(Stored data)
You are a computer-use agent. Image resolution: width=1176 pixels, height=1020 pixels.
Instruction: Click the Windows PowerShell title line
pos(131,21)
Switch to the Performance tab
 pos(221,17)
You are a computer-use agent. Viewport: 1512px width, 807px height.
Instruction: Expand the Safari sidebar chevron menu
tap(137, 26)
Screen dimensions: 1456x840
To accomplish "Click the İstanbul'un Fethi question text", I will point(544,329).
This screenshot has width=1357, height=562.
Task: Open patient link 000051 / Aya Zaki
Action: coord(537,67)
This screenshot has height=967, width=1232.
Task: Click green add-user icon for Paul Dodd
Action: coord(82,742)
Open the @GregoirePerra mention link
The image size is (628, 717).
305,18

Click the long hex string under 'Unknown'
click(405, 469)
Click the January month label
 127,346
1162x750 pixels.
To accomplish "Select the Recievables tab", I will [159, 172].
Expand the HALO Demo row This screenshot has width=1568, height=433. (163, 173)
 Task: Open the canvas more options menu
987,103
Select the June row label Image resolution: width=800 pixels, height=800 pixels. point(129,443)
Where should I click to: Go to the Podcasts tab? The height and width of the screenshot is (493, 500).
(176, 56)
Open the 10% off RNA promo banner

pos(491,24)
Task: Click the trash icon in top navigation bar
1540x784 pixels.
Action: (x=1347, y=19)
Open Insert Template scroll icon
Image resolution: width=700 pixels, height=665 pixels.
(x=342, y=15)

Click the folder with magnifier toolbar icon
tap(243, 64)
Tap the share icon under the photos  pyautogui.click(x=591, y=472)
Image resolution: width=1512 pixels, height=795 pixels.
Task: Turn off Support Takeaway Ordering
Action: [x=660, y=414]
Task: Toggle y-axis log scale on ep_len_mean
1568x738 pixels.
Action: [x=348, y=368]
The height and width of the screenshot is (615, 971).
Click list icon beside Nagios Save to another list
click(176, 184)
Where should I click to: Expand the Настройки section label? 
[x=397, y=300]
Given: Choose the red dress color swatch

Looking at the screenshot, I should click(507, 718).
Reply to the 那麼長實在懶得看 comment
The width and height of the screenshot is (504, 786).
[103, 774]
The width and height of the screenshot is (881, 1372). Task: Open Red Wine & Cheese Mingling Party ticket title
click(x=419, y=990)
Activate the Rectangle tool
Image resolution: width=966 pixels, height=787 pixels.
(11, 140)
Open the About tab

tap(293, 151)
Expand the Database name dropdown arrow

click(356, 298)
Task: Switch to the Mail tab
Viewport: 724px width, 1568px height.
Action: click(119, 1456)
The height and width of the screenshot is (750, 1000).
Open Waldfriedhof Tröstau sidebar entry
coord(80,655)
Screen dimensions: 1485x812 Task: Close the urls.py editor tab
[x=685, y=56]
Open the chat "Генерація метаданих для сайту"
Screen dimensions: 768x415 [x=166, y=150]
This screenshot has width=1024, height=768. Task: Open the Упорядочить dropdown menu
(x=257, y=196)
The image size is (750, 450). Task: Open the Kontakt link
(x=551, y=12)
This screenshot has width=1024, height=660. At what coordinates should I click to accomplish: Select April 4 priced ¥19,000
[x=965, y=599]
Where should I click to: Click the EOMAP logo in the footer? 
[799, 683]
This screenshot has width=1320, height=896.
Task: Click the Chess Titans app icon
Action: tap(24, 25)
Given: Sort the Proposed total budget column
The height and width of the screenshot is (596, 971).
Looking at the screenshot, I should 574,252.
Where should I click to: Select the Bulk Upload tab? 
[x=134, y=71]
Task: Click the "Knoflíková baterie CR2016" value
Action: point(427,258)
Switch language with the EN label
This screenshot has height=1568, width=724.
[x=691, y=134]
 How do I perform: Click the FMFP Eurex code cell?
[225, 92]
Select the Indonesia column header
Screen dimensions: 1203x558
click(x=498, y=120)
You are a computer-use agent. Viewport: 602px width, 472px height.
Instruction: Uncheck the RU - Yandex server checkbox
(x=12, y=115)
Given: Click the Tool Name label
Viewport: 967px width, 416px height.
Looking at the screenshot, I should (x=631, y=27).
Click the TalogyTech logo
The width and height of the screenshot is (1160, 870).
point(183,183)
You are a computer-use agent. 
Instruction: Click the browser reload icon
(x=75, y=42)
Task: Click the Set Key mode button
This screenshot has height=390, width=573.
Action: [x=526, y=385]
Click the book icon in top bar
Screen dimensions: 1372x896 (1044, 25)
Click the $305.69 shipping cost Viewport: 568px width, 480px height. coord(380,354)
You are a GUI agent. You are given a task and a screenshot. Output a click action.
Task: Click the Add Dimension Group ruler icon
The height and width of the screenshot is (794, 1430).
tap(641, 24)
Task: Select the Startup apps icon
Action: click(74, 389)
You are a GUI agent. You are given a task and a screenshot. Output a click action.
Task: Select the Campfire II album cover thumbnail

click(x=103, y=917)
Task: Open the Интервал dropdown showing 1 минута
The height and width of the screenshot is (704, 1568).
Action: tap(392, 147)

_What you need to do:_
Would you set down, word for word, the lines from the opening of the entries above through the line with "Screen dimensions: 1456x840", both included, and no others?

_Response to the exercise:_
You are a computer-use agent. Image resolution: width=1176 pixels, height=1020 pixels.
Instruction: Click the Windows PowerShell title line
pos(131,21)
Switch to the Performance tab
 pos(221,17)
You are a computer-use agent. Viewport: 1512px width, 807px height.
Instruction: Expand the Safari sidebar chevron menu
tap(137, 26)
Screen dimensions: 1456x840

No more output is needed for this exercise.